For instance, the Resolution Trust Corp. said recently that it will move into 150,000 square feet in a Koll Co. building near John Wayne Airport. A little earlier, the Federal Deposit Insurance Corp. said it would take seven floors of an Irvine Co. building in Irvine. The FDIC, in fact, was a little touchy about its stylish new address and officials didn’t really want to talk about it all that much.

These two federal agencies are expected to be growth businesses in the next few years as they sort out the flotsam and jetsam left by the crash of the thrift industry.

Local government is an equally important player in the new commercial market. The biggest office lease signed in the county last year was inked not by a Fortune 500 corporation but by county government, which will pay $30 million over 10 years to rent 172,000 square feet in a converted warehouse in Santa Ana.

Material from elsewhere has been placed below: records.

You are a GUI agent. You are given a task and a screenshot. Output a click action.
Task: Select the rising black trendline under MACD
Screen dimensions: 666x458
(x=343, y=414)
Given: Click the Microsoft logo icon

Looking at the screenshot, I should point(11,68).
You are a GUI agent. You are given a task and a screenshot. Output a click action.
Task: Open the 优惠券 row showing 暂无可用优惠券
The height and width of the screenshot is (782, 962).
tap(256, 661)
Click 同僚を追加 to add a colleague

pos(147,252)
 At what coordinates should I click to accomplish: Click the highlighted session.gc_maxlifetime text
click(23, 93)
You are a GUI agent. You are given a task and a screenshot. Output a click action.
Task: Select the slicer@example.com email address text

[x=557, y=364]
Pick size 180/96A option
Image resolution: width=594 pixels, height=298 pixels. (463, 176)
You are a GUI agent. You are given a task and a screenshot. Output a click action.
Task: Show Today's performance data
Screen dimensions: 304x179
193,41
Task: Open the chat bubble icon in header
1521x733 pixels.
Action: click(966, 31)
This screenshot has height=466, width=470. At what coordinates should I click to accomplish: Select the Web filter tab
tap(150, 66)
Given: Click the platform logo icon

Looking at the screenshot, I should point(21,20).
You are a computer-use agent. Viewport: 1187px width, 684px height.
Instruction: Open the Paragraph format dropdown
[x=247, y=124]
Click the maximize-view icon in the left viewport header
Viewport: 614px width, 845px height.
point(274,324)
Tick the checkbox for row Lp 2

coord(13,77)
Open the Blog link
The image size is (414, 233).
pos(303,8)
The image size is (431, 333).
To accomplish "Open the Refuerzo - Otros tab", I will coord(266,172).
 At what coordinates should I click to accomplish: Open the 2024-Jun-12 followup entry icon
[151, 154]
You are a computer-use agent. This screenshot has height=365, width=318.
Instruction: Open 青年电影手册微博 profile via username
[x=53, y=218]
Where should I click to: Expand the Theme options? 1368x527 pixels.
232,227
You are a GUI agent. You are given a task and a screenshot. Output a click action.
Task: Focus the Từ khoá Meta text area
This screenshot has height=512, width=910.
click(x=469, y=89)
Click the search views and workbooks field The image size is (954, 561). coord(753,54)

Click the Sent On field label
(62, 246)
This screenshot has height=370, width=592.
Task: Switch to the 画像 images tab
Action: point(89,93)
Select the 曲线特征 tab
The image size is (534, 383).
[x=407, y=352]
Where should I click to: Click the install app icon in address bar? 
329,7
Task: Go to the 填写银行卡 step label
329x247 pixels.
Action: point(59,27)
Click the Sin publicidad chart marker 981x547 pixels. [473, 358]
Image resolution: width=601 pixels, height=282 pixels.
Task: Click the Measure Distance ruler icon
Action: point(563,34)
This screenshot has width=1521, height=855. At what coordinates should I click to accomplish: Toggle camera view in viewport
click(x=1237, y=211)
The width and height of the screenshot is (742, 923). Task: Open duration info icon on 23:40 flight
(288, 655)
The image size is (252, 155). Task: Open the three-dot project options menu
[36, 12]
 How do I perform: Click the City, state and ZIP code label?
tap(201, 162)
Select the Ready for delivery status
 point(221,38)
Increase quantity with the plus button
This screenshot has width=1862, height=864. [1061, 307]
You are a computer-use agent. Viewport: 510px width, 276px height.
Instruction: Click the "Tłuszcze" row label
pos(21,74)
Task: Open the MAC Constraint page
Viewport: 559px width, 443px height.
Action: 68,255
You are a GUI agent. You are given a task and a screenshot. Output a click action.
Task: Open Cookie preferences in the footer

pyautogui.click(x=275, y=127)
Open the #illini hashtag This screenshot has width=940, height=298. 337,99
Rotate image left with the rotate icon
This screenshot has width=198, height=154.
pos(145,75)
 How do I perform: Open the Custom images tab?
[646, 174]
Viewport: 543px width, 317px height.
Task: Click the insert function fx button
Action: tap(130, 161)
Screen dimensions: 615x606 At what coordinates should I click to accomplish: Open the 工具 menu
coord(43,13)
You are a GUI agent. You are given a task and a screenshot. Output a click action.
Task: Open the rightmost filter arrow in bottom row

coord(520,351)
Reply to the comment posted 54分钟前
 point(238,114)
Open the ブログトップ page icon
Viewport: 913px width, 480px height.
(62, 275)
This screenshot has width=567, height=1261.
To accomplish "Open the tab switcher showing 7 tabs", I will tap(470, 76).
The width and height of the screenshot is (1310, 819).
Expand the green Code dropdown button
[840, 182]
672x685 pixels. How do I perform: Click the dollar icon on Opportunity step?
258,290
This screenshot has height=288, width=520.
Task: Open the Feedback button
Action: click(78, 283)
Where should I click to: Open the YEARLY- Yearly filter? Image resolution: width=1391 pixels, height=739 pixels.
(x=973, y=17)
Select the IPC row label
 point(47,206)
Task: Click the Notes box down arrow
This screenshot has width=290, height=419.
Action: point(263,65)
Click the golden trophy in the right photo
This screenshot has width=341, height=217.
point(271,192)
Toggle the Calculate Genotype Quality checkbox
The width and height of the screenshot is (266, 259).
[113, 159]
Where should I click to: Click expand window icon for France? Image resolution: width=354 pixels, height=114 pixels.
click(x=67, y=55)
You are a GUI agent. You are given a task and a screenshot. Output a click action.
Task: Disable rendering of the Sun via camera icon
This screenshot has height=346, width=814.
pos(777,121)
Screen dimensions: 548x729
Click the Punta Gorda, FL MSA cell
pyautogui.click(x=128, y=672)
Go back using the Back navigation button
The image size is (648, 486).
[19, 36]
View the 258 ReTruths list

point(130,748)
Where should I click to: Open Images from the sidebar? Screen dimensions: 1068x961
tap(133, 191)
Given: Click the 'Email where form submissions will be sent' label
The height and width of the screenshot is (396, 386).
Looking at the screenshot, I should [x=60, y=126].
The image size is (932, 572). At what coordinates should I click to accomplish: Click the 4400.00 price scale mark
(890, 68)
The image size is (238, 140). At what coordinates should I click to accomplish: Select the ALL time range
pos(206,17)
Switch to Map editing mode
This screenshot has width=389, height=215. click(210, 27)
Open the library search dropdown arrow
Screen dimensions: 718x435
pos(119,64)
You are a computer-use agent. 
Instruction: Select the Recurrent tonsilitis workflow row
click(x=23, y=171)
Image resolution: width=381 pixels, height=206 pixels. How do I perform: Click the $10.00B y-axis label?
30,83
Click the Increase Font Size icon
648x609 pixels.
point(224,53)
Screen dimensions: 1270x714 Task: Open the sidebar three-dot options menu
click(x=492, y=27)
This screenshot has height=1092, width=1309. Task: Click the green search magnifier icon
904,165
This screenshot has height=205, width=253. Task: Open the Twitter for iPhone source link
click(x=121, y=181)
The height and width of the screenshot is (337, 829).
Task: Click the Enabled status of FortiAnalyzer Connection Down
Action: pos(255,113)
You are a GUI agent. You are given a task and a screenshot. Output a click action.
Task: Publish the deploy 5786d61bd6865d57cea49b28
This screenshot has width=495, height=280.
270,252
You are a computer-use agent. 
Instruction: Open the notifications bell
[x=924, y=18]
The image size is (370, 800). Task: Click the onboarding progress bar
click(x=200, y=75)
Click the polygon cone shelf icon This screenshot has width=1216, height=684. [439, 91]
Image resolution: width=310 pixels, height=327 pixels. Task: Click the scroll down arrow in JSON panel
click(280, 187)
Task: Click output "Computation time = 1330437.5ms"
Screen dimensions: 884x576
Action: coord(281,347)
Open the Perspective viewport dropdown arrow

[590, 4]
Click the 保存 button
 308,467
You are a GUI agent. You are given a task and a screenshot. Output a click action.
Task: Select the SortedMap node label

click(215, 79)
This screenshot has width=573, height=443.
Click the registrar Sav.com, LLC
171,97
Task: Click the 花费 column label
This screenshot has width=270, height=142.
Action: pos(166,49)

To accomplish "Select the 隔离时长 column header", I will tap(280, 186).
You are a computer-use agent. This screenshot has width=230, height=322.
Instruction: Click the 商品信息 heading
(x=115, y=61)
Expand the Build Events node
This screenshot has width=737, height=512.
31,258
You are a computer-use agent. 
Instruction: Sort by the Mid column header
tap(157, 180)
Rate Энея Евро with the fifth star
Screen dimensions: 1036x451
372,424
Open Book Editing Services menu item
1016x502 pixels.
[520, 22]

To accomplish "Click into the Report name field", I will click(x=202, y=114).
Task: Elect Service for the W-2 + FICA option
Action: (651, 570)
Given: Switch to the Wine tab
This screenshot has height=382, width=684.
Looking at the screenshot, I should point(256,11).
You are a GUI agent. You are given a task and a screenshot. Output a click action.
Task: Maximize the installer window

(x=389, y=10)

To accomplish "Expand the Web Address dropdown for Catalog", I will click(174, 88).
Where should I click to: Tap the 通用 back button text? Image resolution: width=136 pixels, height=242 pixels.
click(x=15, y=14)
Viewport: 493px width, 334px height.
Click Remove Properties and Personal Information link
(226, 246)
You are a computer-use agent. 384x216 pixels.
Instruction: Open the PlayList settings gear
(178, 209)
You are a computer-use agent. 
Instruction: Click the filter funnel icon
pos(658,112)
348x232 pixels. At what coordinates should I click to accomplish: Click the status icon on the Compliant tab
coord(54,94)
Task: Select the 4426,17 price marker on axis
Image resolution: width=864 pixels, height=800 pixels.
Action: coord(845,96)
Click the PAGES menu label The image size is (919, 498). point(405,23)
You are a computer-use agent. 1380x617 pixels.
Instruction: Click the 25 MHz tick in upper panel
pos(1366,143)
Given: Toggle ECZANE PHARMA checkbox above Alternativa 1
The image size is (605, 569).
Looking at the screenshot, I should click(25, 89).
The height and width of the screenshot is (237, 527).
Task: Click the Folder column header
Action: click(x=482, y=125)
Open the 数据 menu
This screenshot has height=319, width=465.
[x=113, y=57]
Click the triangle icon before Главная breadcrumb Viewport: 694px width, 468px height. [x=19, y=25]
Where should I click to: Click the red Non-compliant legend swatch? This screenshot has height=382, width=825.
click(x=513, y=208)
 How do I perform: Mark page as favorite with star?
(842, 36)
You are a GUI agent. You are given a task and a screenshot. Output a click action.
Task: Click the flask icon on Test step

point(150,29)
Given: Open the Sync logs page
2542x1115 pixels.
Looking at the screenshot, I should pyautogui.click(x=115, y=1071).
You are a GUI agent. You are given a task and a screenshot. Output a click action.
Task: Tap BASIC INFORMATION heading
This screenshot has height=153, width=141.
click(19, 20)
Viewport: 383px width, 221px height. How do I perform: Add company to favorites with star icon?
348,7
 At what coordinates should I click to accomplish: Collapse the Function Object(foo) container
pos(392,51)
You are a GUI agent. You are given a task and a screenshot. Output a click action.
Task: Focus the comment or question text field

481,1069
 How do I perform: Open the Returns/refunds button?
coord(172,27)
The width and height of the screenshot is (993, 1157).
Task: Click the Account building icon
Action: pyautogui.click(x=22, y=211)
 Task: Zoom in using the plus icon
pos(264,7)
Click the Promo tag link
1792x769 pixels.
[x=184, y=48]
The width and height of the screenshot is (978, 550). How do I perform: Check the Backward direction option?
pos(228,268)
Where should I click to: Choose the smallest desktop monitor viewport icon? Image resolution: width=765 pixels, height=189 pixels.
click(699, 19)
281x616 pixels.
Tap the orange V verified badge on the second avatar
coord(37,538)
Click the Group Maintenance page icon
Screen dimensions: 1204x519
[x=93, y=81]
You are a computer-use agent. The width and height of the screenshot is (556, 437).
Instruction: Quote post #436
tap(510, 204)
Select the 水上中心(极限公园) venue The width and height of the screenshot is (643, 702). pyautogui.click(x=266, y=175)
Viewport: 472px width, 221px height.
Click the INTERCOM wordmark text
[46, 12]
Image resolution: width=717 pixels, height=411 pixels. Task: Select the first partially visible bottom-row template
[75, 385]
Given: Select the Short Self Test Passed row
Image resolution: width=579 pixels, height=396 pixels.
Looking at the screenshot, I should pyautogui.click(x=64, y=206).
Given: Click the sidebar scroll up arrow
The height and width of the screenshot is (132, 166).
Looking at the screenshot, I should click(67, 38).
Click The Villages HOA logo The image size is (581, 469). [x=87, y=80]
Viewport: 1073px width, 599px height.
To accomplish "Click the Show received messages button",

“Traditionally, government offices used to be centrally located around a courthouse,” says Scott Perley, manager of the Irvine office of broker Cushman & Wakefield. “Now they’re growing and they don’t have the money to build new buildings, so they have to lease space on the open market like everybody else.”

That’s meant more business for Hutton Development Co. in Santa Ana, a unit of Japan’s Tobishima Corp. Hutton is building two eight-story office buildings in Santa Ana for the Sheriff’s Department’s forensic science unit and the county’s Environmental Management Agency.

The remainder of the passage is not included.